Exercise set
a) According to the article on Froome's salbutamol case, why could the case rumble on for some time?
b) List each distinct number written in digits in the article on Froome's salbutamol case, with what it refers to.
c) From the article on Froome's salbutamol case, return the passage that begins at the words "The case bursts" and ends after the words "Froome would attend.", copied word for word.

The UCI and Froome are discussing the high 2000 nanograms per millilitre (ng/ml) reading of asthma drug salbutamol from the Vuelta a España. The limit for the drug is 1000.
Froome will have to show there was an error or physiological reason for the high reading to avoid a suspension. The case could rumble on for some time with any UCI ban likely to be followed by an appeal from Froome's camp to the CAS high court of sports.
The case bursts the pink balloons that floated so high just a couple of weeks ago when Vegni announced at the 2018 Giro route presentation that Froome would attend.
"Of course, it's never nice when you have to resort to a courtroom or a research laboratory," Vegni said of Froome's fight. "I think it is right and sacrosanct to maintain a high level of attention to ensure maximum credibility to cycling.
"From our position as one of the largest organisers in the world, I say that it is the timing of the story that leaves me perplexed.
"Perhaps we are simply unlucky, but as soon as we announce with great fanfare the presence of Froome at the next Giro ... boom, the sky falls."
Froome, according to a Cycling Weekly insider, is set to receive around €2 million from the Giro and organiser of the Big Start in Israel for racing the 2018 edition.
Any deal, which Vegni denies, would have been hatched with Team Sky already knowing about Froome's high test for salbutamol.

Records from a pointing dataset:
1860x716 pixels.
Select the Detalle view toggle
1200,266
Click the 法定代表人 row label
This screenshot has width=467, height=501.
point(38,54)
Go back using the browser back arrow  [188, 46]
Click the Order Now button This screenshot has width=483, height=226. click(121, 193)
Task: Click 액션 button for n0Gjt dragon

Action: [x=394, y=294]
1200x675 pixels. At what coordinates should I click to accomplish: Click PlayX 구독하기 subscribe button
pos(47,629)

Answers to the problems
a) Any ban the UCI issues is likely to be followed by an appeal from Froome's camp to the CAS high court of sports, which would drag the case out.

b)
- 2000: the nanograms per millilitre reading of salbutamol from the Vuelta a España
- 1000: the limit for the drug
- 2018: the year of the Giro whose route presentation Vegni spoke at, and of the edition Froome would race
- €2 million: the sum Froome is reportedly set to receive for racing the 2018 Giro

c)
The case bursts the pink balloons that floated so high just a couple of weeks ago when Vegni announced at the 2018 Giro route presentation that Froome would attend.